Christmas season is a wonderful time of the year for many people. When the leftovers from the Thanksgiving turkey finally have been finished, and students begin working hard to defeat the looming finals, one thing is on most people’s minds: Dec. 25.
Christmas is a day that provides many with the chance to relax and enjoy time with their family and closest friends. It connotes festive feelings — being jolly and thankful to those around you and generosity through gift giving to those to whom you are closest.
But many think the holiday is under attack by secularists and atheists, creating a so-called “war on Christmas” that hopes to destroy a holiday so close to so many Americans’ hearts.
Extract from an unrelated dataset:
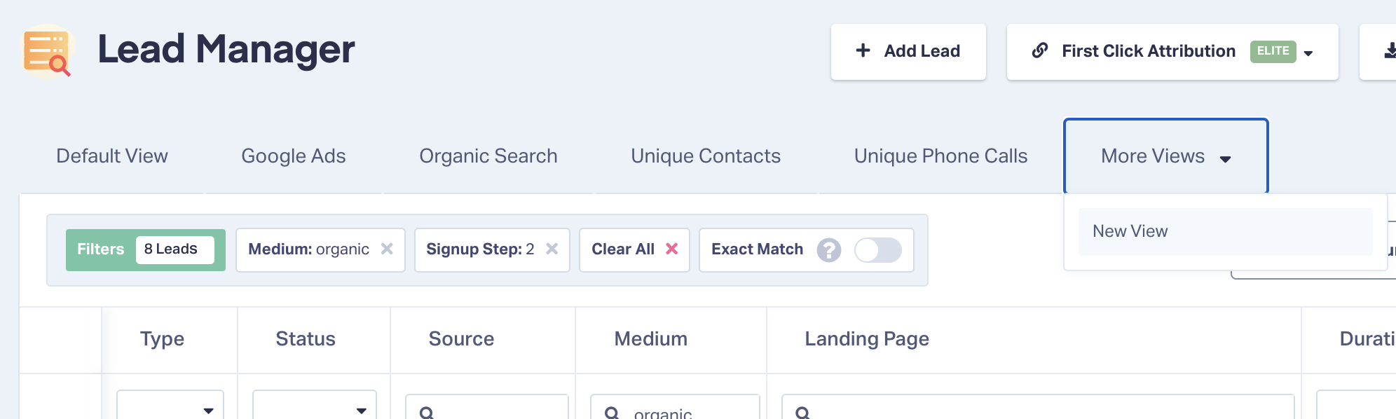1396x419 pixels.
Task: Click the Add Lead button
Action: click(x=908, y=51)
Fox News provides annual segments detailing how the holiday is being attacked, attempting to prove this much-loved holiday does not receive the same respect it once did and that many are attempting to limit its influence.
Those who advocate that America is experiencing a “war on Christmas” point to such actions as those taken by the Rhode Island Statehouse, which renamed its Christmas tree a “holiday tree.” Protests broke out in years past, causing current Rhode Island Gov. Lincoln Chafee to announce the lighting of the tree just 30 minutes before it took place. He blamed the actions of the protesters from the year prior for his short notice, saying the event turned into “a very disrespectful gathering.”
Those who believe America is experiencing this war also identify the actions taken by a San Antonio man as those who attempt to limit their holiday spirit. The Texas man, an atheist, is suing the city of Athens, Texas in an attempt to keep a nativity scene away from a county courthouse. The man faced Christian protests last year when threatening a lawsuit for the same reason.
But this supposed “war on Christmas” is a false narrative that does not exist in America. In fact, over the past few decades, it seems Christmas’s influence on American culture has gotten stronger.
TV advertisements about Christmas now begin in late October, highlighting the upcoming Black Friday shopping deals for those wishing to purchase their Christmas gifts early. Black Friday used to be an event that took place in the early hours of Friday morning when Americans would line up around store entrances to take advantage of discounted prices. The shopping frenzy now begins late Thursday night in many stores, impeding the Thanksgiving celebrations still taking place for many families.
Year-round Christmas stores that sell holiday items and Christmas trees also have gained popularity during the past few decades. My hometown of Lake Orion, Mich., is also home to one of the biggest year-round Christmas stores in the world, Always Christmas in Canterbury Village.
But if the stock at Always Christmas, is not suiting the typical holiday decorator’s needs, one must simply drive only an hour north from my hometown to Bronner’s Christmas Wonderland, in Frankenmuth, Mich., the self-proclaimed “World’s Largest Christmas Store.”
And many radio stations also provide 24/7 Christmas music to listeners beginning in early November. Metro-Detroiters, like myself, turn their radio to 100.3 WNIC to hear all-day Christmas music beginning sometimes as early as Nov. 1. My roommate identifies himself as Jewish and scoffs each time I play Christmas music in our house. Yet he knows every word to every Christmas song.
And if one is not satisfied with the holiday spirit they’re enduring Christmas morning, one simply must change his or her TV’s channel to TBS, where the network shows “A Christmas Story” all day beginning late Christmas Eve.
Even MSU’s campus displays holiday decorations to celebrate the season, and although most are generic “Happy Holidays” light fixtures on dorm halls, some hold deeper connotations with the Christmas season.
Frankly, there is no such thing as a “war on Christmas” in America. This country is one built with a Christian hegemony, causing a mass celebration of Christmas for all Americans, even those who don’t identify as Christian. Although some parts of the country are starting to become more secular than others, Christmas’s reign as the supreme holiday during December will continue.